SUPPLIED PASSAGE |
========================================================================
Suppose that your prior for the proportion of houses that have at least one garage is Beta(9, 1). What is your posterior? Assume a beta-binomial model for this proportion.
1. Beta(954, 46)
2. Beta(963, 46)
3. Beta(954, 47)
4. Beta(963, 47)

alpha <- ames_train %>% filter(!is.na(Garage.Type)) %>% nrow()
beta <- nrow(ames_train)-alpha
paste("Our posterior beta will be: beta(", alpha+9, "," ,beta+1,")", sep = "", collapse = " ")

## [1] "Our posterior beta will be: beta(963,47)"

Which of the following statements is true about the dataset?
1. Over 30 percent of houses were built after the year 1999.
2. The median housing price is greater than the mean housing price.
3. 21 houses do not have a basement.
4. 4 houses are located on gravel streets.

n <- nrow(ames_train)
ames_train %>% group_by(Year.Built>1999) %>% summarise(Yr_built=paste(round(100*n()/n, 2), "%"))

avg_price <- mean(ames_train$price, na.rm = TRUE)
med_price <- median(ames_train$price, na.rm = TRUE)
========================================================================
DATASET RECORDS |

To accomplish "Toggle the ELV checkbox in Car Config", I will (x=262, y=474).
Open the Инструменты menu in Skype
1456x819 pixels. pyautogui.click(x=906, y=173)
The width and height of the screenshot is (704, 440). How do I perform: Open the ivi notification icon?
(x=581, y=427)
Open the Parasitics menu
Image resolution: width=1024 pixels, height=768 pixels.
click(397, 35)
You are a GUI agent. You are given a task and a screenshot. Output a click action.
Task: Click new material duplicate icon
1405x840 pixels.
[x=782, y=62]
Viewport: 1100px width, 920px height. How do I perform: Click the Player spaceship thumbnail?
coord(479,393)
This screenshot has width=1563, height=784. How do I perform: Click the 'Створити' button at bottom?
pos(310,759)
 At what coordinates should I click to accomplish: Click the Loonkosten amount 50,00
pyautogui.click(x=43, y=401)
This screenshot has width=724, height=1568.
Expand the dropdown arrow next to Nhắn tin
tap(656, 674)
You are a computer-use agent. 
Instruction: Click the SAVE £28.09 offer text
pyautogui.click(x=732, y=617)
========================================================================
TASK REQUIREMENTS |
A. In the supplied passage, what prior is given for the proportion of houses that have at least one garage?
B. Does the supplied passage support each statement below? Answer yes or no for each, and quote the words of the passage that decide it.
(i) A beta-binomial model is to be assumed for the garage proportion.
(ii) The median price is computed with na.rm set to FALSE.
(iii) The printed output gives the posterior as beta(954,46).

SOLVED PROBLEMS |
A. Beta(9, 1)

B.
(i) Yes: "Assume a beta-binomial model for this proportion."
(ii) No: "med_price <- median(ames_train$price, na.rm = TRUE)"
(iii) No: "Our posterior beta will be: beta(963,47)"